From the Shelf: “Memoir: Commonalities in Differences”

This column ran on October 22, 2019 in Shelf Awareness for Readers.

I love reading: stories, novels, poetry, magazine articles, listicles, all sorts of things. But the genre that strikes closest to my heart is memoir. I love finding commonalities among differences, noting the ways we’re all tied together.

In The Wild Boy (Atria, $16.99), Paolo Cognetti recounts the year, at age 30, in which he returned to the Italian Alps with a sense of yearning for something earlier, simpler, purer. In these circumstances and in its literary cast, Cognetti’s memoir recalls Phillip Connors’s transcendent Fire Season (Ecco, $14.99), about a summer spent working as fire lookout in New Mexico’s Gila National Forest. Connors’s slim, moving book considers the history of fire management, family ties, solitude and so much more. That season became a career for Connors, and readers can follow his lovely, lyric writing, tender storytelling and heartbreak for the natural world in his sequel, A Song for the River (Cinco Puntos, $16.95).

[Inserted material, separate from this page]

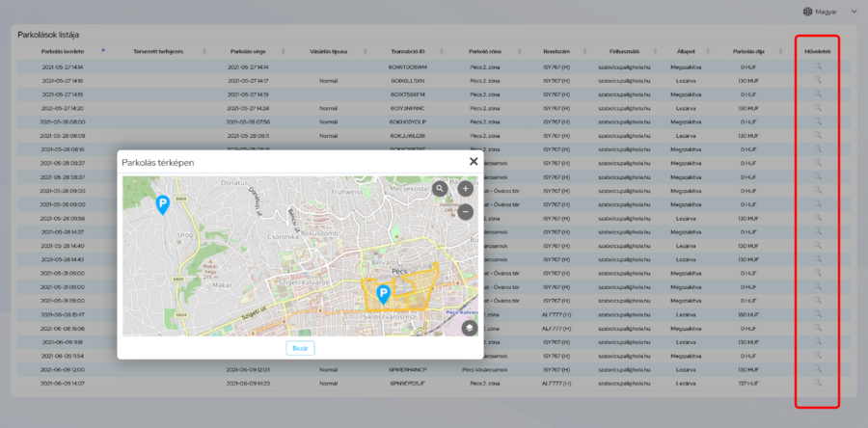Viewport: 868px width, 428px height.
Task: Sort by Parkolás kezdete column header
Action: tap(63, 50)
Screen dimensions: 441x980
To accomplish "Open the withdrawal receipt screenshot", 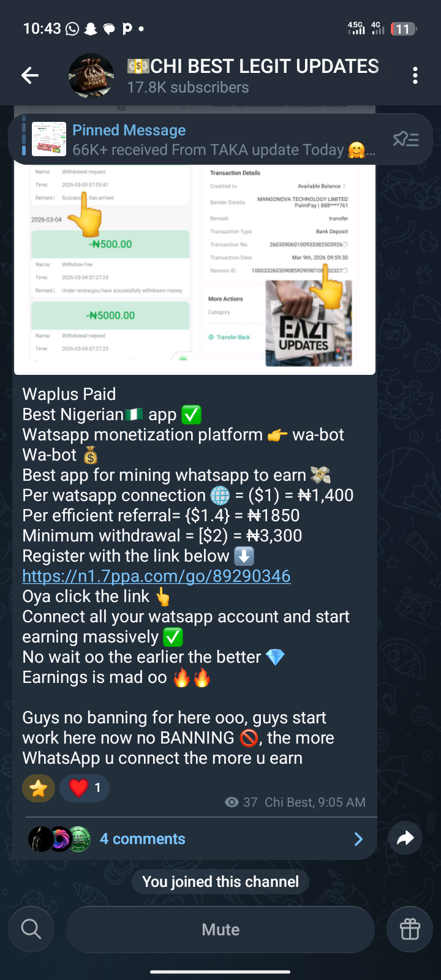I will click(x=110, y=262).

Following numerous essays and novels (Confessions of a Recovering Environmentalist, The Wake, Beast [all Graywolf, $16]), Paul Kingsnorth offers a vulnerable core of himself in Savage Gods (Two Dollar Radio, $14.99), a memoir in part of writer’s block and in part of the more general frustration, stagnation and despair brought about by years of fighting for the Earth and her nonhuman inhabitants. Only Kingsnorth could express anguish so beautifully–in the midst of a claimed inability to write.

Jennifer Croft’s Homesick (Unnamed Press, $28) is a stunning, layered memoir, with photos, that reveals a passionate fascination with language as well as the story of two sisters, their devotion and devastation. It is a stylistic masterpiece, a narrative puzzle and an intelligent book to get lost in. In its elegiac consideration of family, it is cousin to fine work like Kelly Grey Carlisle’s We Are All Shipwrecks (Sourcebooks, $15.99) and Jeannie Vanasco’s The Glass Eye (Tin House, $15.95).